Project description: Per the finding aide, the Mississippi Headwaters Board was created to coordinate the identification and protection of the natural, cultural, historical, scientific, and recreational values of the first 400 miles of the Mississippi River. Its work centered on eight counties in north central Minnesota through which this portion of the river flows. The 14 people interviewed discuss their own river-related activities, as well as their observations on changes in recreational, commercial, and residential use of the river and its shoreline. Many of the interviews include comments on water quality, floods, droughts, dam construction, fishing, wildlife, and conservation.

Regulatory significance: Collection deals with many issues of local environmental regulation, including water quality ordinances, and trade-offs with business interests—particularly agriculture and development.

RepositoryMinnesota Historical Society

Interview dates: 1999-2001. Interviews conducted with people associated with the Mississippi River during the period 1910-1960.

Digital access: Transcripts are available online, as well as photos of many of the interviewees.

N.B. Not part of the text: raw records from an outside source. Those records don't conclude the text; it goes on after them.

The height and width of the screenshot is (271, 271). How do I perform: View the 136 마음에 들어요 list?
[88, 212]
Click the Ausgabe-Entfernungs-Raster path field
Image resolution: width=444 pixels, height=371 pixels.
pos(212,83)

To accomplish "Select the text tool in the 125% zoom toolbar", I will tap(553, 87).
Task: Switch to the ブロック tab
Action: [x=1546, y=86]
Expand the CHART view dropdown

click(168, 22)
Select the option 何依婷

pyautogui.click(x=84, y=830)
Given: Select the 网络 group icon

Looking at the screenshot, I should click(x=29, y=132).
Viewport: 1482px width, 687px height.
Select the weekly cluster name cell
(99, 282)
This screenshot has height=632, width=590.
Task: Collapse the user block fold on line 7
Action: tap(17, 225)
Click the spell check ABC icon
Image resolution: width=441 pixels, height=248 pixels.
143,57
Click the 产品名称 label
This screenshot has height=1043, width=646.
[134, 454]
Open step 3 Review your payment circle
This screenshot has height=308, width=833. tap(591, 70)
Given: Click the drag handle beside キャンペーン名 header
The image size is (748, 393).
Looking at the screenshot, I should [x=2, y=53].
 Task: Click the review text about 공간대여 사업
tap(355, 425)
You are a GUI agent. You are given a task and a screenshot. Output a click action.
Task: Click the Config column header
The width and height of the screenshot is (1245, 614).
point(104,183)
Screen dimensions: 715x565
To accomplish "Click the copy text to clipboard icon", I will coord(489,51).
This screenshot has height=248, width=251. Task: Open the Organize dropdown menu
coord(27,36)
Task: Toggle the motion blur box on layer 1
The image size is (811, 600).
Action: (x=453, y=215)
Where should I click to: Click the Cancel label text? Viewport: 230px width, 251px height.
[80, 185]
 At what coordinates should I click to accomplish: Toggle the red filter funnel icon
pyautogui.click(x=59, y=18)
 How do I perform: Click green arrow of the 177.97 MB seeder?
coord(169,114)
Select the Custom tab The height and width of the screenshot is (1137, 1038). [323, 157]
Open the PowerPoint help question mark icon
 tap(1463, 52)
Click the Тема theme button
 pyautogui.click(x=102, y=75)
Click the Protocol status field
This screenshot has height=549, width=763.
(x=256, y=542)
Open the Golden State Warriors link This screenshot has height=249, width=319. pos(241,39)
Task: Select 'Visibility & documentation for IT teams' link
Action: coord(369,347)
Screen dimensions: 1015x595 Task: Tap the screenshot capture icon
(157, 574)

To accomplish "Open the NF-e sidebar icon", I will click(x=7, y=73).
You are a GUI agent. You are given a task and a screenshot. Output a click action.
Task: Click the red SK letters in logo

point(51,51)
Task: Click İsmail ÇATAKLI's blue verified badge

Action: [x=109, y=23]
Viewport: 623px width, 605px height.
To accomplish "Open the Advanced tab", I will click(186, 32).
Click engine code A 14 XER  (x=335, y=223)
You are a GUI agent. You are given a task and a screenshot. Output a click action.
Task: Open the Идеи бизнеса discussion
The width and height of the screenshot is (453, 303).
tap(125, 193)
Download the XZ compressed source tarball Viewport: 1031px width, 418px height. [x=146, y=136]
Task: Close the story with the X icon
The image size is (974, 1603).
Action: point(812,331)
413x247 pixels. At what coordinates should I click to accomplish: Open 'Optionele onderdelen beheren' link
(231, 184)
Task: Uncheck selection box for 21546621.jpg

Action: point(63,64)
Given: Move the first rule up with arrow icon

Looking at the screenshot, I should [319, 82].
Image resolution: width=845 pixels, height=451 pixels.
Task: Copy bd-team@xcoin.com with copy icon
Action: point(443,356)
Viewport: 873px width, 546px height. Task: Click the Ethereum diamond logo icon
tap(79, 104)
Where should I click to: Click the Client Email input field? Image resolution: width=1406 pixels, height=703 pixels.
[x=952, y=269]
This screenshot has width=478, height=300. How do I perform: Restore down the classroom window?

Physical access: The tapes are held by Mississippi Headwaters Board, Walker, Minnesota.

Linkhttp://collections.mnhs.org/voicesofmn/index.php/10003891

Florida Legislators

Collection description: This collection consists of more than 150 video oral histories with Florida legislators, with a focus on those who served in key leadership roles. The oral history program was established by the Florida legislature in order to provide a vehicle for institutional memory, particularly once term limits were enacted for legislators; the primary intended audience is new legislators who seek to better understand the work-place culture of the Florida legislature. Interviews are conducted by a contracted vendor that employs former journalists who covered the legislators.

Regulatory significance: This collection should prove valuable to researchers interested in how legislative culture and the legislative process affects regulatory policy at the state level. Unlike some heavily biography oriented oral histories of legislators, these interviews provide insight into the goals of legislators, the culture of the Florida legislature, and the legislative learning process. Interviewees discuss their legislative experiences going back to the 1950s. The repository does not have abstracts or subject listings for its individual oral histories, but interested researchers should contact the repository with specific questions.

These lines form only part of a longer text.